-- start of EXERCISE INPUTS --
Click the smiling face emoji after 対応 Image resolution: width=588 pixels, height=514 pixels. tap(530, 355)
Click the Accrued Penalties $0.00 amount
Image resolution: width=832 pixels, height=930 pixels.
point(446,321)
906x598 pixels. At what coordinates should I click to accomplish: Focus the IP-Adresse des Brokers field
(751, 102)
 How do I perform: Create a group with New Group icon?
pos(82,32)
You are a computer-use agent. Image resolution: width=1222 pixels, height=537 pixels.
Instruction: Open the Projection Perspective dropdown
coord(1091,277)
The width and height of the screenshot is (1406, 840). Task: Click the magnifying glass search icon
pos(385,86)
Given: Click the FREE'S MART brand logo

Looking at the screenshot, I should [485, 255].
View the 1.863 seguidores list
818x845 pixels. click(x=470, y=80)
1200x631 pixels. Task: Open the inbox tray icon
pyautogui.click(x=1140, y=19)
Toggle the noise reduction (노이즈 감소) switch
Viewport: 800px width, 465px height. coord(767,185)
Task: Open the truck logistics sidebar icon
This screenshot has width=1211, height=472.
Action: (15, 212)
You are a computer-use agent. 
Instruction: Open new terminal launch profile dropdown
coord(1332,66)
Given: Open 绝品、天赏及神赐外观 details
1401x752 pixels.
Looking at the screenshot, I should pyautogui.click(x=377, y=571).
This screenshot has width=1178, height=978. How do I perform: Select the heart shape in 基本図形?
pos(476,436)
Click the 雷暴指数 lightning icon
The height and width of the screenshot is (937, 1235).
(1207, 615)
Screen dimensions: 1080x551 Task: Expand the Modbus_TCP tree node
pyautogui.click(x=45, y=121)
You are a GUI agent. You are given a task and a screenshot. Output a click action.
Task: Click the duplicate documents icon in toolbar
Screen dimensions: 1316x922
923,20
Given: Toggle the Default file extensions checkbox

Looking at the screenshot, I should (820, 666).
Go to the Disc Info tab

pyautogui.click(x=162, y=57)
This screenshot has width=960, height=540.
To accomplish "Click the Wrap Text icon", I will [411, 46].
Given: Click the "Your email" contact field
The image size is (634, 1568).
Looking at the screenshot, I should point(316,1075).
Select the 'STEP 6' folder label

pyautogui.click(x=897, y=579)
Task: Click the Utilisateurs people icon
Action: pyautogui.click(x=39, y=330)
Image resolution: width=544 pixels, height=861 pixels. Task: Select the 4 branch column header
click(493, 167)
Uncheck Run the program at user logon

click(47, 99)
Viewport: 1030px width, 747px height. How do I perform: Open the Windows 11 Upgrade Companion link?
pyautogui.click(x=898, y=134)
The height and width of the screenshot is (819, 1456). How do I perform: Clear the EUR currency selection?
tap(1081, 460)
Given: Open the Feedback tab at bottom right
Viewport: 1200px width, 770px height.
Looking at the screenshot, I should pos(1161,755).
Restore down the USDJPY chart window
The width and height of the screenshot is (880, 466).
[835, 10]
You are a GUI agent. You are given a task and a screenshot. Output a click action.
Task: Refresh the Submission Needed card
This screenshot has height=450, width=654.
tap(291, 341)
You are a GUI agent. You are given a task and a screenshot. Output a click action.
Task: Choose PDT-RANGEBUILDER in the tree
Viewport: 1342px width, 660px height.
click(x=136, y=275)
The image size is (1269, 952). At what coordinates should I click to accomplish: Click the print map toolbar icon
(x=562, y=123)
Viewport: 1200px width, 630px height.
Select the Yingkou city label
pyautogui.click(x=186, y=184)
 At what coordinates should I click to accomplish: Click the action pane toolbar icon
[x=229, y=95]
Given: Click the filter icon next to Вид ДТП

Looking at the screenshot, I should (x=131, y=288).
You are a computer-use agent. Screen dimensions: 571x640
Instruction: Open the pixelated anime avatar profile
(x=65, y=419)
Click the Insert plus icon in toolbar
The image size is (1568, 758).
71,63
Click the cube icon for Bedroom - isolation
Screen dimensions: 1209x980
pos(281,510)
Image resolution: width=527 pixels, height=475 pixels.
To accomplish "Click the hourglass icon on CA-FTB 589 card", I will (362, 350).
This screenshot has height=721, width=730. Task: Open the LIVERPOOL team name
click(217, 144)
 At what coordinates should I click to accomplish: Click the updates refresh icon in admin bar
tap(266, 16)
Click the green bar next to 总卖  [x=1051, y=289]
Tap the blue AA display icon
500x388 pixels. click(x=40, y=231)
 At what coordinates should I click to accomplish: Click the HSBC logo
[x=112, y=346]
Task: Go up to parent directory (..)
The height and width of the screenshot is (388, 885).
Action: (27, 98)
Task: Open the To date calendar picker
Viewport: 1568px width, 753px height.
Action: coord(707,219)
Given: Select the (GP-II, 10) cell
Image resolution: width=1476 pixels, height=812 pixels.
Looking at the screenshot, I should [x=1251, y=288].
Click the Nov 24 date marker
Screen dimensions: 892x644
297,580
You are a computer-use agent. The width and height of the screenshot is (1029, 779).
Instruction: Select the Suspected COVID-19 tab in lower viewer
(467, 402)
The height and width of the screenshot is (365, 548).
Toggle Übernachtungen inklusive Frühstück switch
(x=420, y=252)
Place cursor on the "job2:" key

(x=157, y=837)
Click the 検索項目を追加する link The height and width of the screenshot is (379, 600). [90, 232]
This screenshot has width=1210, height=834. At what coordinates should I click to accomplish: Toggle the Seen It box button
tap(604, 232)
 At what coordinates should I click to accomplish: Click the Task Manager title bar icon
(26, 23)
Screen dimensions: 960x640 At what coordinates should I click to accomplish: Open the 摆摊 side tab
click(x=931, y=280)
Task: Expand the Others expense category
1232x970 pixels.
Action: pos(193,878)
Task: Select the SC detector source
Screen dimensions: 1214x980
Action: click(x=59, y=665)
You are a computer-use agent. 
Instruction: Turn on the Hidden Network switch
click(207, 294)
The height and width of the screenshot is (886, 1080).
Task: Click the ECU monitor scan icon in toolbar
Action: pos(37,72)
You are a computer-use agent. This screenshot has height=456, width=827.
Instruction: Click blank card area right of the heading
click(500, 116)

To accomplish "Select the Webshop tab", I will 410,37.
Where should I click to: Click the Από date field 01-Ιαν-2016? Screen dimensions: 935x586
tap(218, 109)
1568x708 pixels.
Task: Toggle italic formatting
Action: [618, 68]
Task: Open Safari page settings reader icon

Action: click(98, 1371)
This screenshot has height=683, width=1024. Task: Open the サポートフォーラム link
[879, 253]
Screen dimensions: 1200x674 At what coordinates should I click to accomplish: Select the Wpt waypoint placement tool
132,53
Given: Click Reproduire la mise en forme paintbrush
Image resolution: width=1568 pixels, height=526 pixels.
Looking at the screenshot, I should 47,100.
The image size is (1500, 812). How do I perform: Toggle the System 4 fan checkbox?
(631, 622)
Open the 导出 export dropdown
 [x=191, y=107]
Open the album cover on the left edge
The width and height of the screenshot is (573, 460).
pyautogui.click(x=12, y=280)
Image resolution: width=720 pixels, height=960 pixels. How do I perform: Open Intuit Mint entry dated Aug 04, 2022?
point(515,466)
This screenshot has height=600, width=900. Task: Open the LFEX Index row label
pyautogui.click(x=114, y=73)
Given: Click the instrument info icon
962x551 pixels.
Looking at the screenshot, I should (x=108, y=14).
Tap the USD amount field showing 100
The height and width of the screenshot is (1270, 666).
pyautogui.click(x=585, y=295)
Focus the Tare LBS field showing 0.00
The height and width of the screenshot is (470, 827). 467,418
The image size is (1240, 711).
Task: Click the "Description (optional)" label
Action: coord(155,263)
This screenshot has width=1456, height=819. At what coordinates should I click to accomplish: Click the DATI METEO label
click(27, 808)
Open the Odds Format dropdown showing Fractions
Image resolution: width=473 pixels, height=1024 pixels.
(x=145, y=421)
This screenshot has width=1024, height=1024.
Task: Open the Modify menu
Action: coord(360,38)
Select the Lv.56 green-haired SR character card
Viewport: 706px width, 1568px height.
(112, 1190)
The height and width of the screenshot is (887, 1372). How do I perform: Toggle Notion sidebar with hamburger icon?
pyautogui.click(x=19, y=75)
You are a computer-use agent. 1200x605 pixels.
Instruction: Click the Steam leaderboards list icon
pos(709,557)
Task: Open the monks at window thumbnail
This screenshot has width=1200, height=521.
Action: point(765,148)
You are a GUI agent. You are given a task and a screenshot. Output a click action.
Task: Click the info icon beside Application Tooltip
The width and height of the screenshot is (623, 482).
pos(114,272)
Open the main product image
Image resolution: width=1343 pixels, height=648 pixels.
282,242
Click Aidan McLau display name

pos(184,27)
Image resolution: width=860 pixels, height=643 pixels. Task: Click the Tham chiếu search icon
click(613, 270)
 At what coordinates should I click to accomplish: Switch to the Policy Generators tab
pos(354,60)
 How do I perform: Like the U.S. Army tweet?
-- end of EXERCISE INPUTS --
_WHAT TO PRODUCE:_ Find every line in the records above that contains the word "link", and copy each such line in full.

_REPLY:_
Viewport: 1030px width, 747px height. How do I perform: Open the Windows 11 Upgrade Companion link?
Click the 検索項目を追加する link The height and width of the screenshot is (379, 600). [90, 232]
This screenshot has height=683, width=1024. Task: Open the サポートフォーラム link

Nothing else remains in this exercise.